As Al-Saleh writes, cupcakes and gangs, violence and sugar, "are perceived to exist in separate worlds." And yet, as the Mission Local blog reports, a recent homicide, followed swiftly by a lunchtime gunfight, "offered Mission District residents a reminder that the hip neighbourhood where they feast on everything from the latest doughnut recipe to cupcakes and artisan pork rinds is also a place where gang violence still exists, and where a 2007 gang injunction is still in place."

I have written about the insights to be gained from a spatial analysis of cupcake proliferation before, on Edible Geography, in a post inspired by Rutgers Urban Policy lecturer Dr. Kathe Newman's theory that "cupcake shops can provide a more accurate and timely guide to the frontiers of urban gentrification than traditional demographic and real estate data sets."

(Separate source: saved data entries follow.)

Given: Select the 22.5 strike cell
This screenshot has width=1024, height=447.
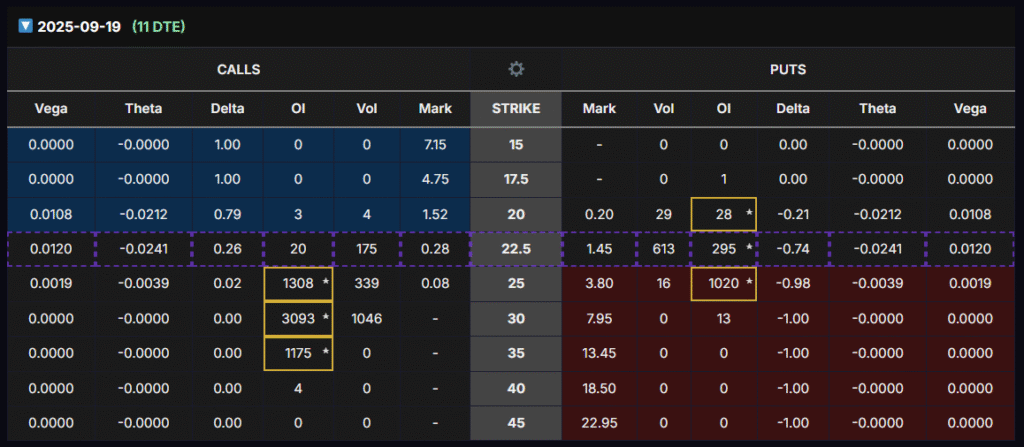Looking at the screenshot, I should [516, 249].
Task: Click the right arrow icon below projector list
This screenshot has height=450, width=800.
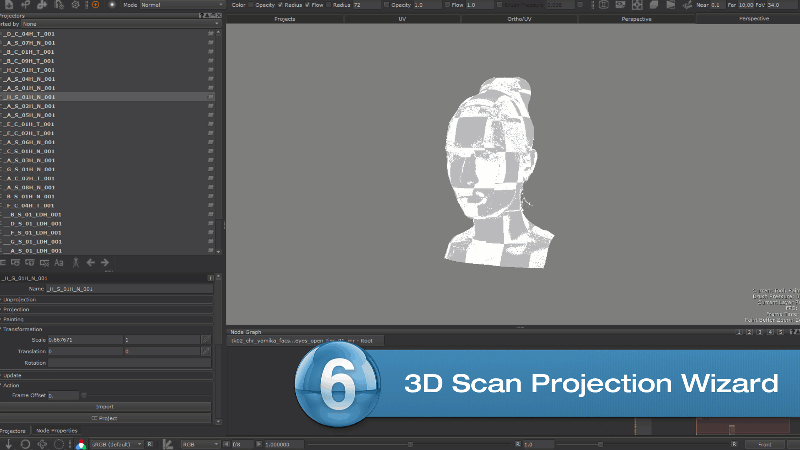Action: [x=105, y=262]
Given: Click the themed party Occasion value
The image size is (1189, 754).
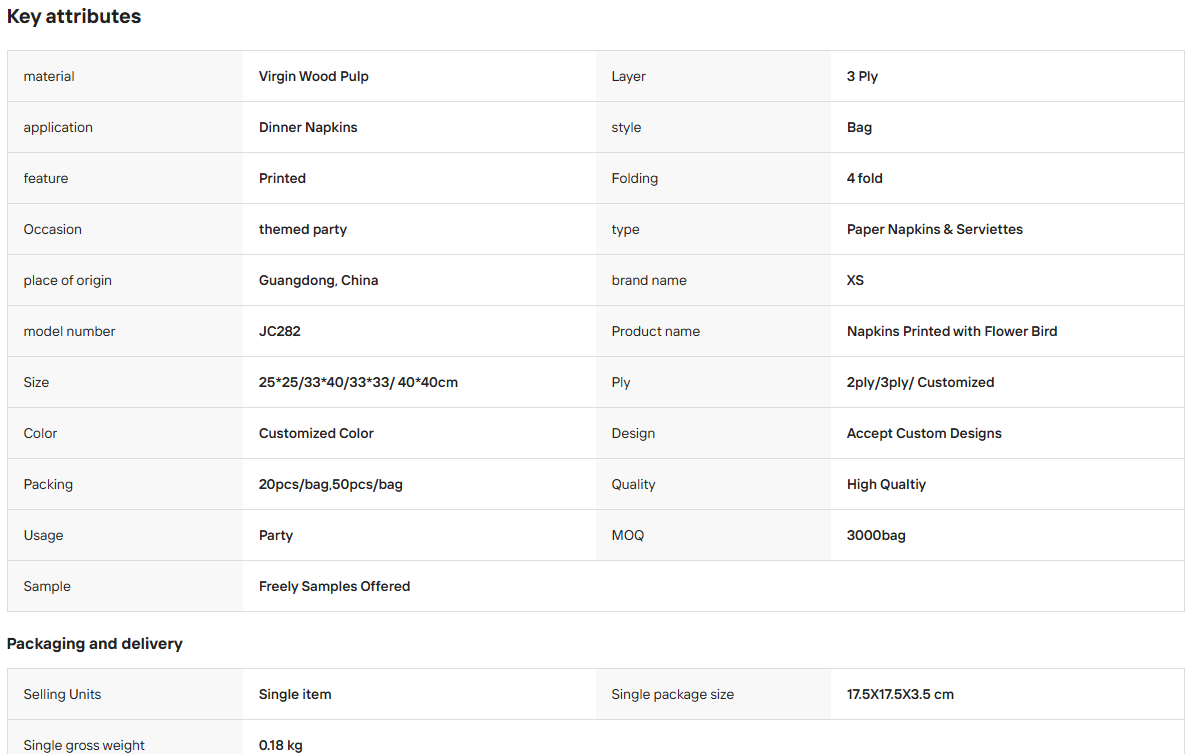Looking at the screenshot, I should pyautogui.click(x=303, y=229).
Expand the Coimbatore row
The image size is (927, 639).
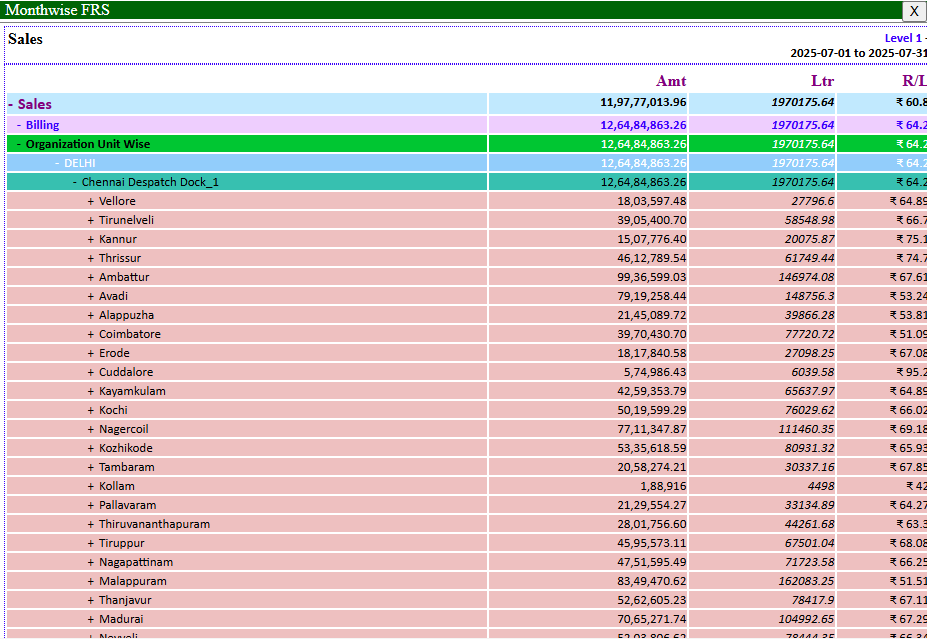pos(91,334)
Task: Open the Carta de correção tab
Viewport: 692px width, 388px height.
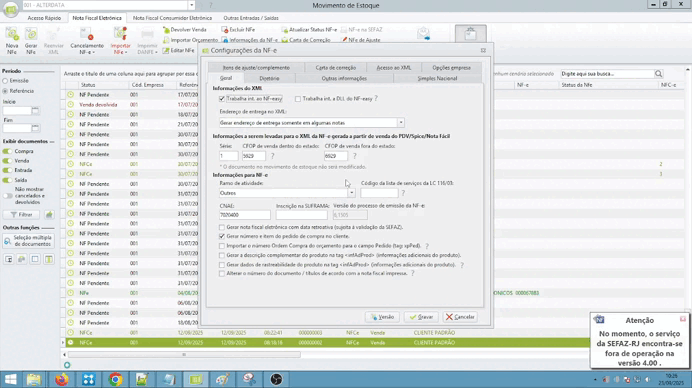Action: click(x=336, y=68)
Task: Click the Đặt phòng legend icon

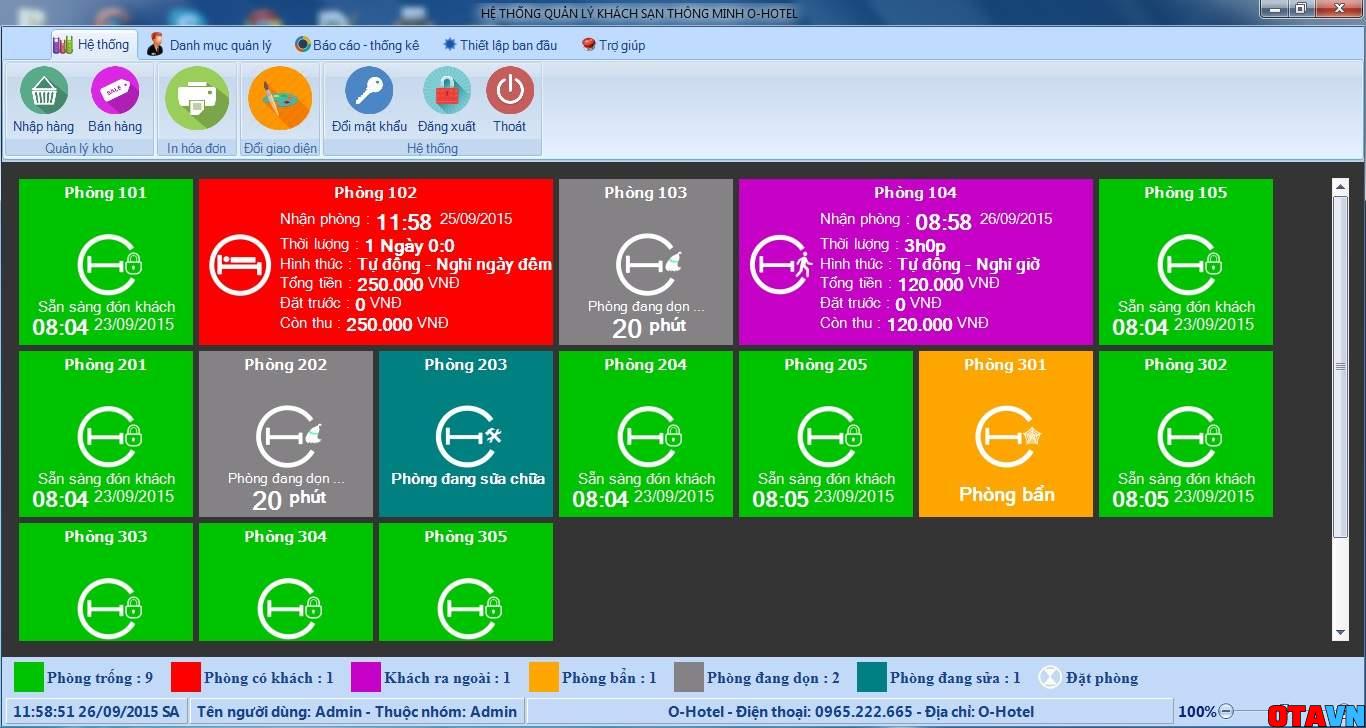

But whereas Dr. Newman's students mapped cupcakes to track the flow of capital investment into previously depressed parts of the city, Al-Sayeh's map is designed to draw awareness to the uncomfortable socio-cultural overlaps that occur in such transitional neighbourhoods.

"Next time you bite into your cinnamon horchata cupcake," concludes Al-Sayeh, "reinterpret your surroundings."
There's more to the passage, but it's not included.